:: Instructions to follow ::
Your answer should consist of the line holding "Task: Click the 后悬架类型 row label" and all lines after it to the end of the material, copied exactly.

:: Study material ::
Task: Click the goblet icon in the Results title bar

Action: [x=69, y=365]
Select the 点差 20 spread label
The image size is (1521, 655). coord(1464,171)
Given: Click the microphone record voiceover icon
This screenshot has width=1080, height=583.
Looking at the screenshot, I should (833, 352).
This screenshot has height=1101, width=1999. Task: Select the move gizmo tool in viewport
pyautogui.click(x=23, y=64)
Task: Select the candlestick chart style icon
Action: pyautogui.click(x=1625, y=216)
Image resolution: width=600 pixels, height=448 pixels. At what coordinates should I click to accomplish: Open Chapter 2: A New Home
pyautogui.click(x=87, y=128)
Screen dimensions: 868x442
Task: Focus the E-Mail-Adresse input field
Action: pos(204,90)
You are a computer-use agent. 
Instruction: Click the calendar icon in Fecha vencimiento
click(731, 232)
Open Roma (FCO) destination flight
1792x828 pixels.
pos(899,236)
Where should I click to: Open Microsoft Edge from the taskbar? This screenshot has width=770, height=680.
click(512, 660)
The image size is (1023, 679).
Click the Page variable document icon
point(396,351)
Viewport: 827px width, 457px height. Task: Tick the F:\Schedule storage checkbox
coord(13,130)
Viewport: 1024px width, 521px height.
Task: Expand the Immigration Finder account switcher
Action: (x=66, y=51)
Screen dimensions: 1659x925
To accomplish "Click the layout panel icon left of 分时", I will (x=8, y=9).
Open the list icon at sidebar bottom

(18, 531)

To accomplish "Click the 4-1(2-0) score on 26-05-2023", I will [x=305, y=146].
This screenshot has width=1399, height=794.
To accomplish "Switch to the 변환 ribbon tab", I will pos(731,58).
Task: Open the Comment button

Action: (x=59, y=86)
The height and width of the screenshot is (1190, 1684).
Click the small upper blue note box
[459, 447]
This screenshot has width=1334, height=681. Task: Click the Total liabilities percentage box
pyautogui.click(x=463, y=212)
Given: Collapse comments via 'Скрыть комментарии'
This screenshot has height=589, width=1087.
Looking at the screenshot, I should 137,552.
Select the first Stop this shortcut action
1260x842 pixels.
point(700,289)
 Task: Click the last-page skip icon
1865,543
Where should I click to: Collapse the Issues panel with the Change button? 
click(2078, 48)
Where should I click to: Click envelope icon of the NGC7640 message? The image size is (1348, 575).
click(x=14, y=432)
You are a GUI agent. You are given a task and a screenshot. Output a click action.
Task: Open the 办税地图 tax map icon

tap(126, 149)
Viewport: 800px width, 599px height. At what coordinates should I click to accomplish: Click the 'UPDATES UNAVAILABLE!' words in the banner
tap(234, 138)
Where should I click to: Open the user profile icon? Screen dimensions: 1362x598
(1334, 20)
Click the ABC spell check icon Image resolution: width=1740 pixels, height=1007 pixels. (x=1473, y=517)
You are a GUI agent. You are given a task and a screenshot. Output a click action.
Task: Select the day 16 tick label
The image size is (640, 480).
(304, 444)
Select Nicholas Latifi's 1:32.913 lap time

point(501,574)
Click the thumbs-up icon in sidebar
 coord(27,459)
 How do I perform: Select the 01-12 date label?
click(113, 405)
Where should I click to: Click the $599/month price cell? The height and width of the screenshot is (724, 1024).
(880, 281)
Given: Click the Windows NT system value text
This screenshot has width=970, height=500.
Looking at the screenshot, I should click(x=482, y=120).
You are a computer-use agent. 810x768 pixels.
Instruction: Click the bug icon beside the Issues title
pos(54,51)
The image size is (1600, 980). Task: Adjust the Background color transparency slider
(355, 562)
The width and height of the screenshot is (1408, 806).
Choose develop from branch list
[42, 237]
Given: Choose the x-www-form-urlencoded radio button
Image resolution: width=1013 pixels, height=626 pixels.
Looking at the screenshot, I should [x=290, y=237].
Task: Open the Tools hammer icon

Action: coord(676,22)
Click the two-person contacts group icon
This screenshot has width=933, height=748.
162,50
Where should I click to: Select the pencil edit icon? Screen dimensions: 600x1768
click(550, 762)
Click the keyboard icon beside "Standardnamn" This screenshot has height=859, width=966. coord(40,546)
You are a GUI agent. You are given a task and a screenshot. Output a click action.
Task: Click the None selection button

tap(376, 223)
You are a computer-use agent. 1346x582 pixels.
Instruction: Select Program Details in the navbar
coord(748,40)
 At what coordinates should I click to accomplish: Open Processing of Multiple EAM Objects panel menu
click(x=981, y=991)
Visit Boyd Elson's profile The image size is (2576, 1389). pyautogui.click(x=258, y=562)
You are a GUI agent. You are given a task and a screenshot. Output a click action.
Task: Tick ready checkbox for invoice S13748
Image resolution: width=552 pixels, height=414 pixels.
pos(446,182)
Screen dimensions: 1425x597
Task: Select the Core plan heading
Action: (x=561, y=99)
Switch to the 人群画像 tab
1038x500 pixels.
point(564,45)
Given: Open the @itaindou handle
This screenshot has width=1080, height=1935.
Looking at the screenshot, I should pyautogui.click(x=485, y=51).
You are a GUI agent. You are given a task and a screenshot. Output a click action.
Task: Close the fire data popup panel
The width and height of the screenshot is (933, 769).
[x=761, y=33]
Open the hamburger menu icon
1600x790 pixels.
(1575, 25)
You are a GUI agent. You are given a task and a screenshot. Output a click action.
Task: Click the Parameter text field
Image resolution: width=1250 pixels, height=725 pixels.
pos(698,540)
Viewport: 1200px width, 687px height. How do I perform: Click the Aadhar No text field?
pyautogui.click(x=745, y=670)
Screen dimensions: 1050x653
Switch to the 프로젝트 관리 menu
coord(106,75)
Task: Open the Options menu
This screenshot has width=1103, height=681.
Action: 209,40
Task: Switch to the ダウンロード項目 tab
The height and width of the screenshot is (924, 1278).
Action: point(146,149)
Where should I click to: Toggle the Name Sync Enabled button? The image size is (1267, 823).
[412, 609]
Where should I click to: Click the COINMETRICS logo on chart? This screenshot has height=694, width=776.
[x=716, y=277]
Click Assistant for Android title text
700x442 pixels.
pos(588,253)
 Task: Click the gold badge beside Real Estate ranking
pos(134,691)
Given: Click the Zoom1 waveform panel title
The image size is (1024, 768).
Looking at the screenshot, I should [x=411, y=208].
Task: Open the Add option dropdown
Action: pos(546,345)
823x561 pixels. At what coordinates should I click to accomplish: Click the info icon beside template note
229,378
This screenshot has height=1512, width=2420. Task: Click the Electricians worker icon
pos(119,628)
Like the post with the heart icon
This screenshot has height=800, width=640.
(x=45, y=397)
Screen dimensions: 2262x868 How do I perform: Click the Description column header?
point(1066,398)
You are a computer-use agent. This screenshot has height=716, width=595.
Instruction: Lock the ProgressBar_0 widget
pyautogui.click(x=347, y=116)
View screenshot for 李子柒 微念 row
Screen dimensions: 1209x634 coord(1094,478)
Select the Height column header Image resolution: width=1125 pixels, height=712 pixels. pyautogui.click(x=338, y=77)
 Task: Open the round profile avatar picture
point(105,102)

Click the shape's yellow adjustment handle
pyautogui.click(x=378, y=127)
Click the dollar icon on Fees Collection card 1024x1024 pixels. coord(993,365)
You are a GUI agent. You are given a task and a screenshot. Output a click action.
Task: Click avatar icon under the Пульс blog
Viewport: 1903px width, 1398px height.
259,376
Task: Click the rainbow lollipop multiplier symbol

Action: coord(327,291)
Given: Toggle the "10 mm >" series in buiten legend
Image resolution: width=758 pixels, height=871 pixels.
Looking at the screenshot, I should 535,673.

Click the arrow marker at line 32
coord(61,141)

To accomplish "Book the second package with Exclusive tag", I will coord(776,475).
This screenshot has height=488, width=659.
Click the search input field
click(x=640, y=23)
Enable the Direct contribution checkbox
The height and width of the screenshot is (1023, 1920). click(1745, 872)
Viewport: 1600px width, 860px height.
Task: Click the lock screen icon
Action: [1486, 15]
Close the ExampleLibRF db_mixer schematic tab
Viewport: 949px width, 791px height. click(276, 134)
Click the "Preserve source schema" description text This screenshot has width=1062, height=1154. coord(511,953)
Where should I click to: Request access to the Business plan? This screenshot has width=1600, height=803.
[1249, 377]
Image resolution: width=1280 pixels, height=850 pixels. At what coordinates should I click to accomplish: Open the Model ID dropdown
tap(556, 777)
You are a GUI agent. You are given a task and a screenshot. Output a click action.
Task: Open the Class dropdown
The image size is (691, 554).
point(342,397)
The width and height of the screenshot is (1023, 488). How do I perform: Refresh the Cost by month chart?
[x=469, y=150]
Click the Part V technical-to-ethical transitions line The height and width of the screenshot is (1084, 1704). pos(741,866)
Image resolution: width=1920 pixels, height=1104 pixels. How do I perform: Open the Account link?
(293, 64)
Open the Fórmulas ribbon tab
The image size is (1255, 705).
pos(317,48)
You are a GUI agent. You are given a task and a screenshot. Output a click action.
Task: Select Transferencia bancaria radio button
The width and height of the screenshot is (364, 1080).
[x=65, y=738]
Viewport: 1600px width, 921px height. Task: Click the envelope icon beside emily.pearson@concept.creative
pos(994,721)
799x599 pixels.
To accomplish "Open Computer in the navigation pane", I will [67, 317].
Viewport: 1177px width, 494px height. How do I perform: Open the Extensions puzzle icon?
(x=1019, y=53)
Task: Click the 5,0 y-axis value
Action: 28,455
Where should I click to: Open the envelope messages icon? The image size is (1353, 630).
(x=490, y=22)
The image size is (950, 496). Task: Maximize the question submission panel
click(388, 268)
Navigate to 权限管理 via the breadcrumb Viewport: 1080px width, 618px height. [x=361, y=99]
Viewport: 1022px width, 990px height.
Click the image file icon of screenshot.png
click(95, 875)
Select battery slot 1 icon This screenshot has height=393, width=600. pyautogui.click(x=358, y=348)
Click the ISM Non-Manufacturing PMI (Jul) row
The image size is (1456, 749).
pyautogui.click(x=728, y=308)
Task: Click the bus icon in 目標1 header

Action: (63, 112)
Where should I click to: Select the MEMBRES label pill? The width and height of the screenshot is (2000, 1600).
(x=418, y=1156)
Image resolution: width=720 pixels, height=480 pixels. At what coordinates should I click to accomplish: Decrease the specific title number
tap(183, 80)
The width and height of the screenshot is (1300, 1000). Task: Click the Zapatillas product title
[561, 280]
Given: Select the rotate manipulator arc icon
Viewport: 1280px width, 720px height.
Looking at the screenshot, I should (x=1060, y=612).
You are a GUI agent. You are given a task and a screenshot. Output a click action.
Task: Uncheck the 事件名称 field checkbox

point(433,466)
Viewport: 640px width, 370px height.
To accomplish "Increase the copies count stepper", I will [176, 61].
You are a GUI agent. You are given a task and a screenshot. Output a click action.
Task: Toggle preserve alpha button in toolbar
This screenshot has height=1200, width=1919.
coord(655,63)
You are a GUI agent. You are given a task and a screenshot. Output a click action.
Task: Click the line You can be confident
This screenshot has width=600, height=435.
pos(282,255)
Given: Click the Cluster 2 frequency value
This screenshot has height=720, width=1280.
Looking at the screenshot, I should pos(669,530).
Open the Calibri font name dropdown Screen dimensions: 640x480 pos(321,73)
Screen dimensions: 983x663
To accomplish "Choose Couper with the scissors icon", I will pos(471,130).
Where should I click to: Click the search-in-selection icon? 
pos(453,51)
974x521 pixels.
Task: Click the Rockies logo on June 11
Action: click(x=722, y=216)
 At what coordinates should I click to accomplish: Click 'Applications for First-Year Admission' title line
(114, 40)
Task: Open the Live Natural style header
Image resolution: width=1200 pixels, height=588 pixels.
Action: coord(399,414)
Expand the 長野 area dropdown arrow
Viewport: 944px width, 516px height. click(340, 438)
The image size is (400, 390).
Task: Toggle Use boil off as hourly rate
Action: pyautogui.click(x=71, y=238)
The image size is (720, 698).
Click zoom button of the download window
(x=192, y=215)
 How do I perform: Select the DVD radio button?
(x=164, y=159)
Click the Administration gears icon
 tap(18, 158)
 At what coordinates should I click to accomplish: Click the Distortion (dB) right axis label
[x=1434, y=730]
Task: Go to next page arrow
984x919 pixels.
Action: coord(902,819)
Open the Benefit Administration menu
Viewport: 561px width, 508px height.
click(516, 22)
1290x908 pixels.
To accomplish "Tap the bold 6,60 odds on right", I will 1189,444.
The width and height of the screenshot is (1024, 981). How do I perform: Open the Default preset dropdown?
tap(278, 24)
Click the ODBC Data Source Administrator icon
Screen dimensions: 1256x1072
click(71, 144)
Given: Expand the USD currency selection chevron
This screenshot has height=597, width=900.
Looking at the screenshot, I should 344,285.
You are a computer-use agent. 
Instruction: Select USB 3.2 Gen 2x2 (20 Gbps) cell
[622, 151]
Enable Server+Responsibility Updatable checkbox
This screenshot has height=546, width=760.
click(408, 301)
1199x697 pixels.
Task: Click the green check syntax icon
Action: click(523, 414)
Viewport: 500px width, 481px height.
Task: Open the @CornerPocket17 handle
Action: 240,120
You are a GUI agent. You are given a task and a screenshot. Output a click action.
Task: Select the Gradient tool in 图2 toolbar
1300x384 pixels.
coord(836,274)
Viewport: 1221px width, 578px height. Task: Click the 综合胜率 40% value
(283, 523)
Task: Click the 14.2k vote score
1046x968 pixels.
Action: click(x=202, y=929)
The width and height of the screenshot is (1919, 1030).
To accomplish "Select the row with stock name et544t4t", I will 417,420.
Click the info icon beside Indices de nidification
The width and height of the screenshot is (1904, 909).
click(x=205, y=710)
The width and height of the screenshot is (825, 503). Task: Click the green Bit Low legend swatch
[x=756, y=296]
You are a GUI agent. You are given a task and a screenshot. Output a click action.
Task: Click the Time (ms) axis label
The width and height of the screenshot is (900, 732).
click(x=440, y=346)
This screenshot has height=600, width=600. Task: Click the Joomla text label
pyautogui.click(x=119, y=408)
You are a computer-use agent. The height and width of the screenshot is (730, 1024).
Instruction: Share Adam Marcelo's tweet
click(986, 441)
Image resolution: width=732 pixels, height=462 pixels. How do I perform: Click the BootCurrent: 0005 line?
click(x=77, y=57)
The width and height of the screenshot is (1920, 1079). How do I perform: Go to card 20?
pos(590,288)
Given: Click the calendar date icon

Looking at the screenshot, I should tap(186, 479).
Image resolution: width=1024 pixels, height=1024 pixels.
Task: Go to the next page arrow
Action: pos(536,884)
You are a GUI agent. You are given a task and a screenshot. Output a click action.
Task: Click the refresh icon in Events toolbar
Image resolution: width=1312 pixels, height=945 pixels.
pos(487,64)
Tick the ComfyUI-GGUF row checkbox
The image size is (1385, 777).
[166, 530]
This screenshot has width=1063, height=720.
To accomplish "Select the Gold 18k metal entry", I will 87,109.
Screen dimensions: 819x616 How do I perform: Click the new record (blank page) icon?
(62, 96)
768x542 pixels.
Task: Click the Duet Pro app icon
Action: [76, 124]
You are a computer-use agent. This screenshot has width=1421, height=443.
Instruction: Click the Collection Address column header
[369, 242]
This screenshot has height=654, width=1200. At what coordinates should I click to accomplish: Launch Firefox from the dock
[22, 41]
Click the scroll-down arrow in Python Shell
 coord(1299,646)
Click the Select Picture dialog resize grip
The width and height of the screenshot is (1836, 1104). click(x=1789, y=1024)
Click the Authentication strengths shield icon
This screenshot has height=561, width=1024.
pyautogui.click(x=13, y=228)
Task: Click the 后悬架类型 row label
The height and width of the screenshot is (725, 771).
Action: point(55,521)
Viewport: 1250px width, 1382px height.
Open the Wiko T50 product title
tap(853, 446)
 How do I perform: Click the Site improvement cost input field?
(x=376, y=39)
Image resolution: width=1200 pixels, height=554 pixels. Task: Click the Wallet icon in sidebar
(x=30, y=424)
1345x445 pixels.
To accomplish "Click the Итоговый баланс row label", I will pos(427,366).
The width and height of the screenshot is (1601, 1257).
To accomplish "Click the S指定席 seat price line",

:: Task solution ::
Task: Click the 后悬架类型 row label
The height and width of the screenshot is (725, 771).
Action: point(55,521)
Viewport: 1250px width, 1382px height.
Open the Wiko T50 product title
tap(853, 446)
 How do I perform: Click the Site improvement cost input field?
(x=376, y=39)
Image resolution: width=1200 pixels, height=554 pixels. Task: Click the Wallet icon in sidebar
(x=30, y=424)
1345x445 pixels.
To accomplish "Click the Итоговый баланс row label", I will pos(427,366).
The width and height of the screenshot is (1601, 1257).
To accomplish "Click the S指定席 seat price line",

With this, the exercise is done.